In policymaking terms, with our results identifying great disparities in R&D across regions and taking into account the benefits from that investment, we recommend a revision of the Interterritorial Compensation Fund, established in Spain precisely to reduce the disparities between regions in the 1980s. The introduction of R&D and intangibles, directed toward less innovative regions, would have a strong impact on R&D convergence and hence economic convergence. Furthermore, the fact that three out of the four clubs are below 1% of GDP in R&D expenditure terms illustrates the gap with the leading regions of Spain (The Basque Country, Madrid, Navarre and Catalonia, which are also leaders in the Spanish regional talent map by COTEC-Ivie 2021) and also with the European average, which has an impact on economic convergence.

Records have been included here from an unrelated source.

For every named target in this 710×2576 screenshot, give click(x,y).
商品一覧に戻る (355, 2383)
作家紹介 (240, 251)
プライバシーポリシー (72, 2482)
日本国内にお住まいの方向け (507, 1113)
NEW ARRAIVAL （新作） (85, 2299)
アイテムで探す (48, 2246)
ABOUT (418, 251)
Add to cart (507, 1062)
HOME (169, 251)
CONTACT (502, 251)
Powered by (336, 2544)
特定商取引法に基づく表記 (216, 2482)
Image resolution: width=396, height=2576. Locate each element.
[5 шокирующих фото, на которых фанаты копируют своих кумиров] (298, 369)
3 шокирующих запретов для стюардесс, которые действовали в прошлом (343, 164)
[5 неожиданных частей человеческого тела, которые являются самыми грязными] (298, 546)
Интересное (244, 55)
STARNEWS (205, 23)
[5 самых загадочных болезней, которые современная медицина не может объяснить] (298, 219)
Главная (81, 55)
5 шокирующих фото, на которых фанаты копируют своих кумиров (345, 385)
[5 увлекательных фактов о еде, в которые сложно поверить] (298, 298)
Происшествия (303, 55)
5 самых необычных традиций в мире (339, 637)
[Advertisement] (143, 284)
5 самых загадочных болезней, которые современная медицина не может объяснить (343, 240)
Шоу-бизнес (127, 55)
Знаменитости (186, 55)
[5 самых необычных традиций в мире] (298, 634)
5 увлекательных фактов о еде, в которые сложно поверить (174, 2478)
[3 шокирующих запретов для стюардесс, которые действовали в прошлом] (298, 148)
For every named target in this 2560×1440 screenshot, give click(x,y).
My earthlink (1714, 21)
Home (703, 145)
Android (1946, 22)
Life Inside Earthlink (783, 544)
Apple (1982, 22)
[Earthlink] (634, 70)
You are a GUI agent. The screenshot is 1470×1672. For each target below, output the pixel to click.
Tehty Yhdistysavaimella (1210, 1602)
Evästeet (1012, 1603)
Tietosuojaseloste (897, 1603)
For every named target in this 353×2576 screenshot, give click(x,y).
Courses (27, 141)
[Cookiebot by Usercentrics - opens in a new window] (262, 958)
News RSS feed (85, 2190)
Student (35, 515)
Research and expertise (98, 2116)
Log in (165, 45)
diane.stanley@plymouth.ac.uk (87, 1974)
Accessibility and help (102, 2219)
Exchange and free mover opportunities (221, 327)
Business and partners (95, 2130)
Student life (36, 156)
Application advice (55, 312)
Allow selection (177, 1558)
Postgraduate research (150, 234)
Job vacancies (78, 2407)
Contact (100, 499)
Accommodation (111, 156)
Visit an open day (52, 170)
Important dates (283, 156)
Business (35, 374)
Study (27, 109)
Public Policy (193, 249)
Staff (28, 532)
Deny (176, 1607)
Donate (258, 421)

Along with the current objective of reaching 2% of GDP for the country as a whole, we also recommend agreeing on regional targets in a state-region collaborative framework.

In addition, the results derived from the analysis of the economic crisis reflect the weakness of the regional efforts in R&D in the face of the crisis, despite the European funds received by the different regions of Spain during this period. For this reason, R&D and innovation policies should be reconsidered with a view to increasing resources and narrowing the gaps in the regional data, due to their effects on competitiveness and economic growth. Based on all these considerations, we recommend the creation of a Regional Development Committee in Spain, similar to the current Council for Fiscal and Financial Policy, to properly coordinate regional and cohesion measures, with a focus on R&D and innovation policies among others. Finally, it should also be remarked that the availability of data with a more disaggregated scale, at the local level, would be of great interest in policy terms but, unfortunately, they do not exist in the Spanish case. The elaboration of R&D statistics at the municipal level, at least for the main jurisdictions, is a challenge for the Spanish statistical system.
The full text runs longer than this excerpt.